◆ Supplied material
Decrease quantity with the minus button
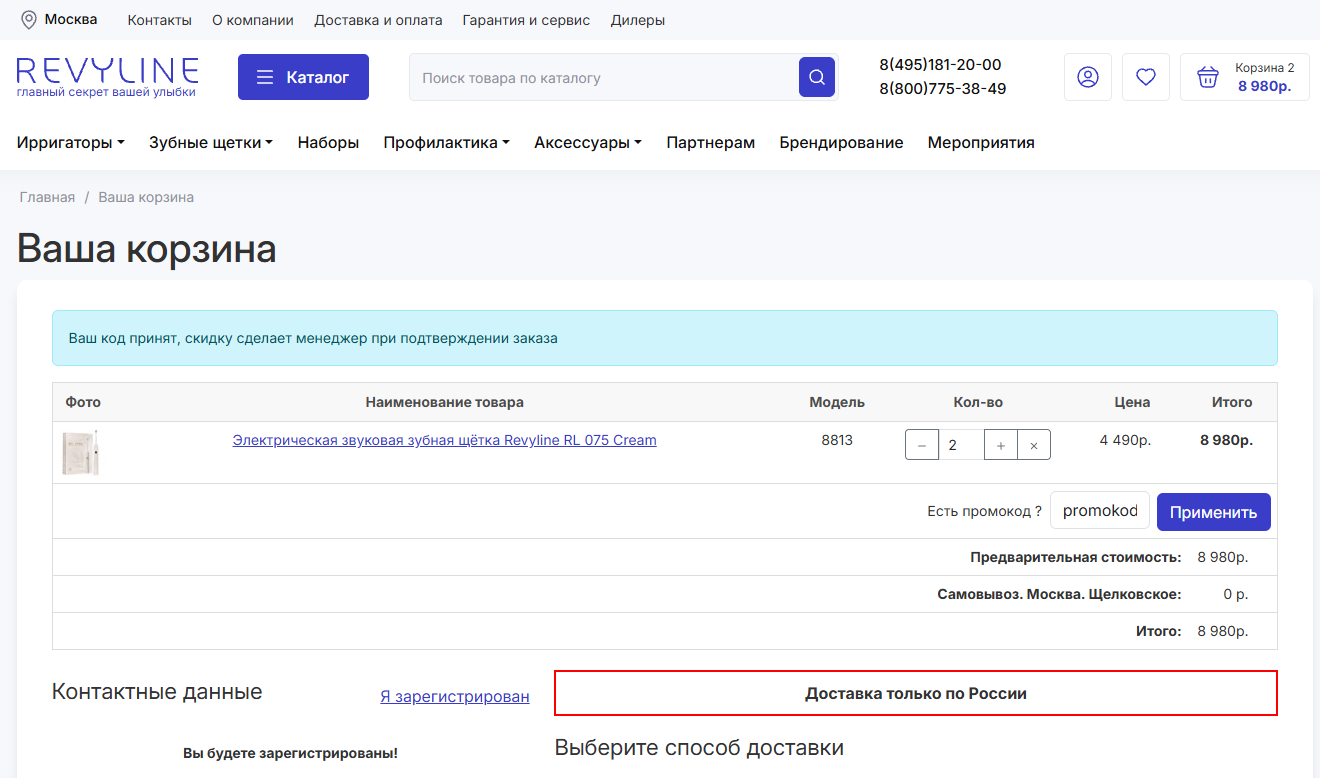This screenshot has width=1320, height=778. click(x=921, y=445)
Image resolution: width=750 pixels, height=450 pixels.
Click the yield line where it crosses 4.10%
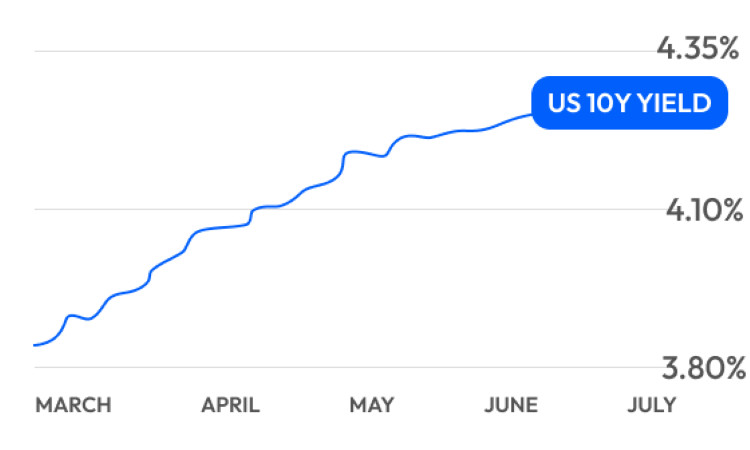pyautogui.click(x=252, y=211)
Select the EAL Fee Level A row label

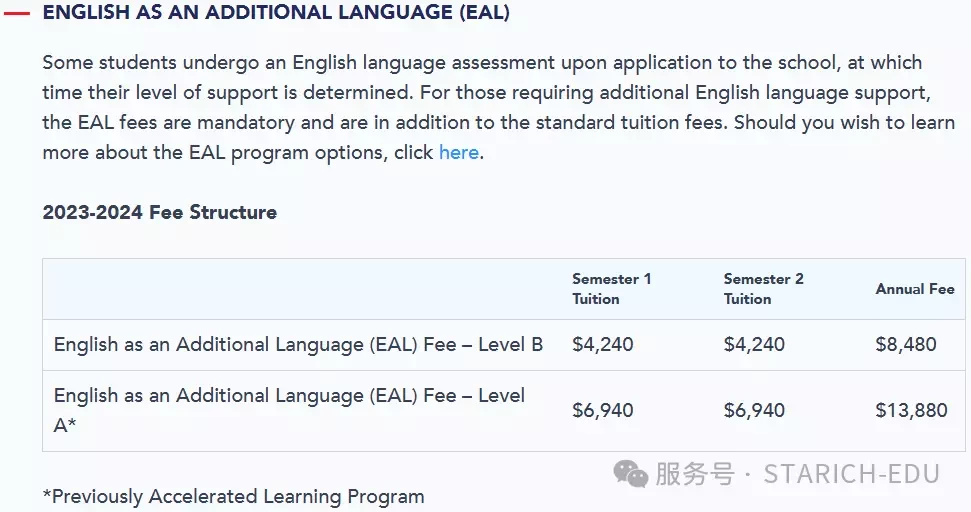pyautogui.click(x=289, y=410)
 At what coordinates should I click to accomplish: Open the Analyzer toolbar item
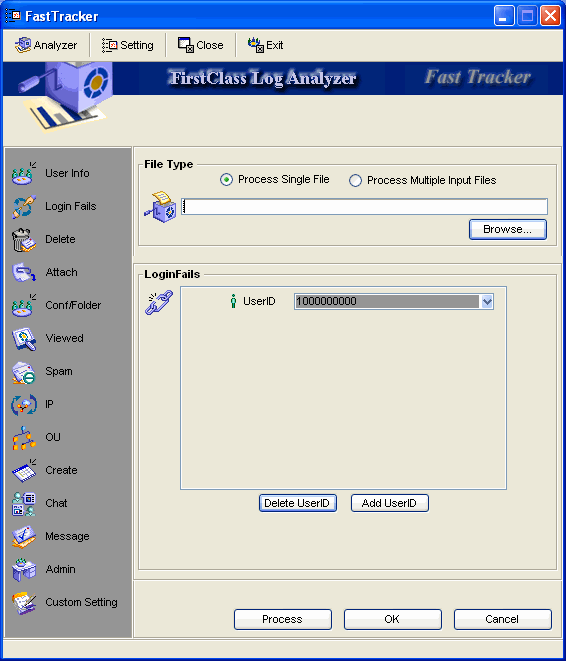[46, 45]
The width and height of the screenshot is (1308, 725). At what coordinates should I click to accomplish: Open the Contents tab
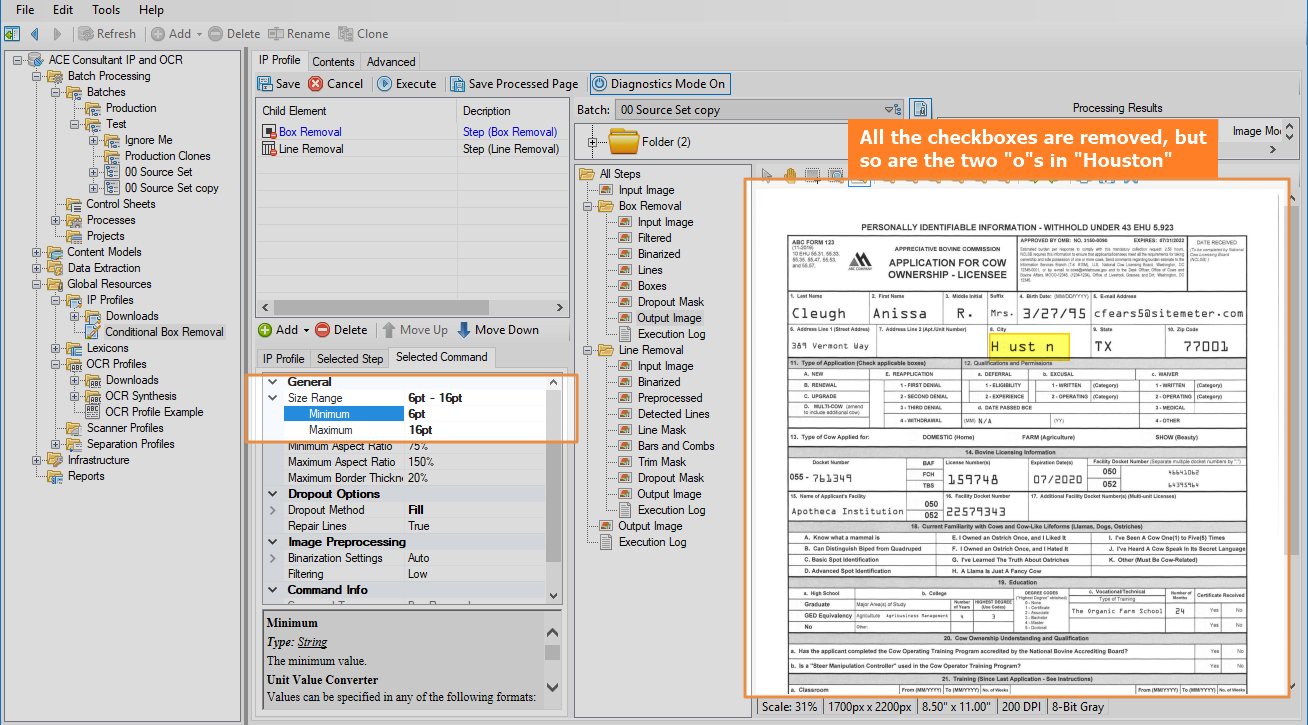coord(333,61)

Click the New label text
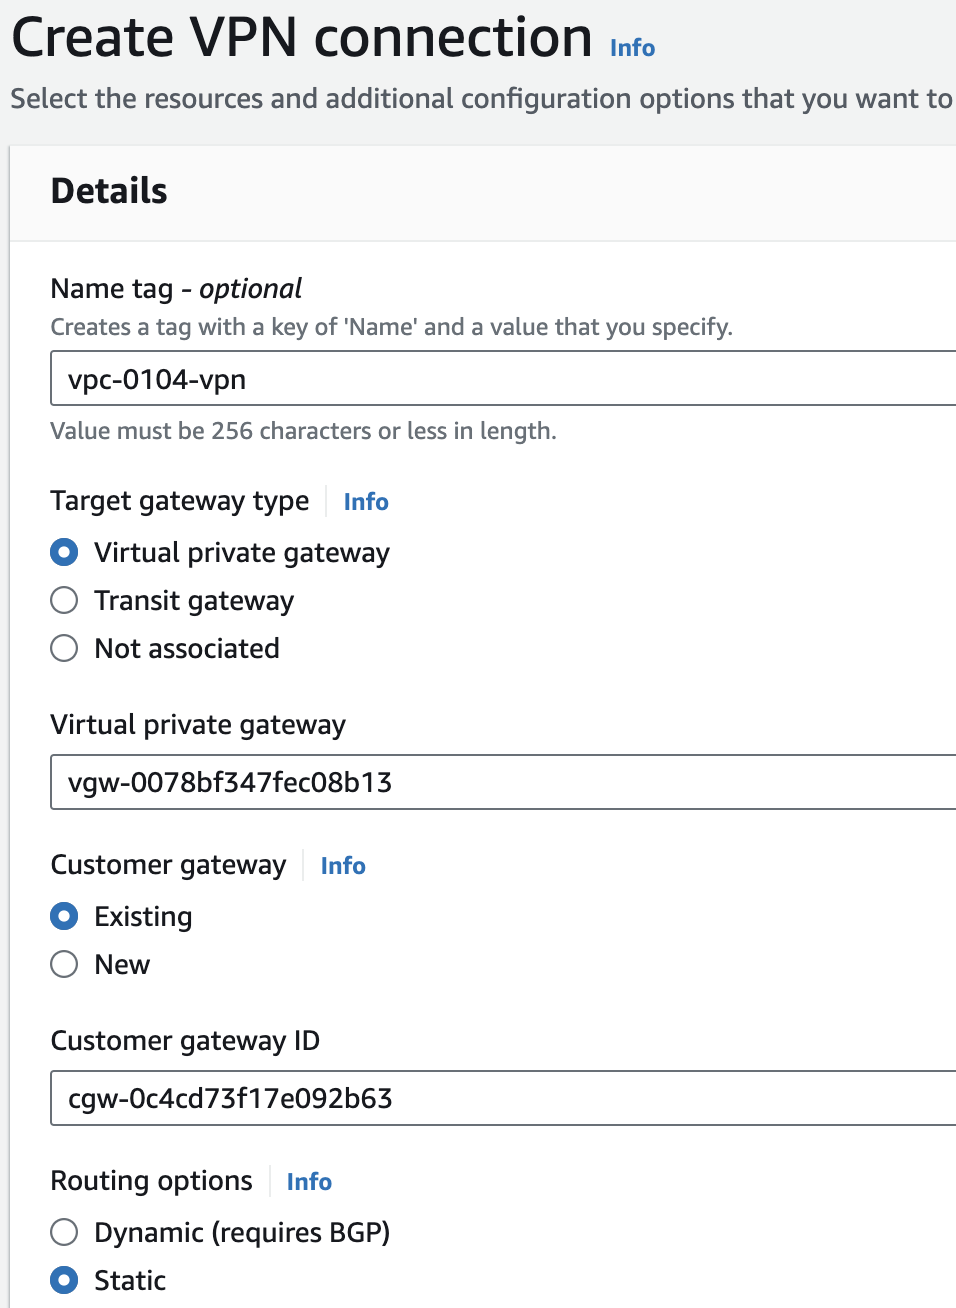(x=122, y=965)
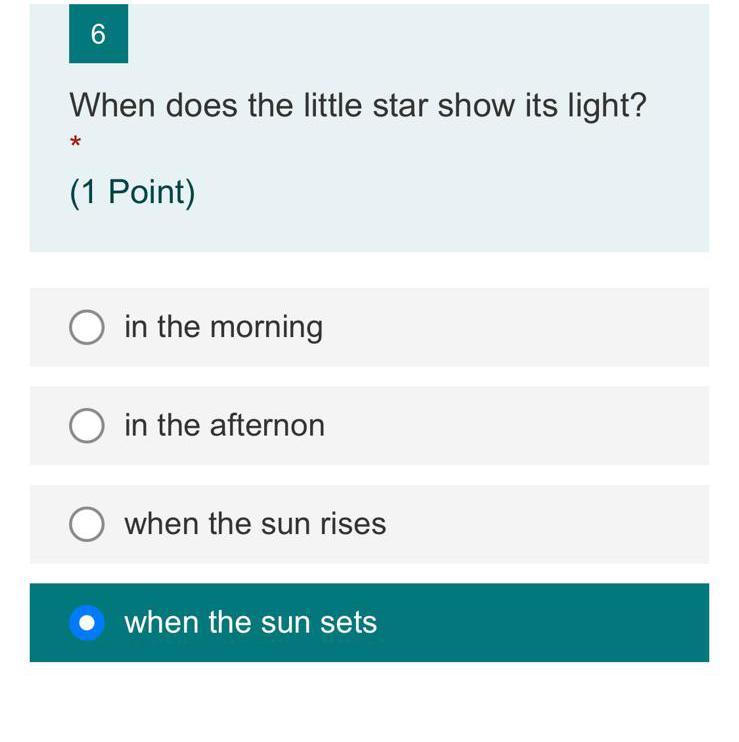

◆ Activity
Your answer must be an exact copy of the data above, minus its pictures.

◆ Completed exercise
Decrease quantity with the minus button
This screenshot has width=1320, height=778. click(x=921, y=445)
Image resolution: width=750 pixels, height=450 pixels.
Click the yield line where it crosses 4.10%
pyautogui.click(x=252, y=211)
Select the EAL Fee Level A row label

pyautogui.click(x=289, y=410)
 At what coordinates should I click to accomplish: Open the Analyzer toolbar item
[46, 45]
The width and height of the screenshot is (1308, 725). At what coordinates should I click to accomplish: Open the Contents tab
coord(333,61)

Click the New label text
(x=122, y=965)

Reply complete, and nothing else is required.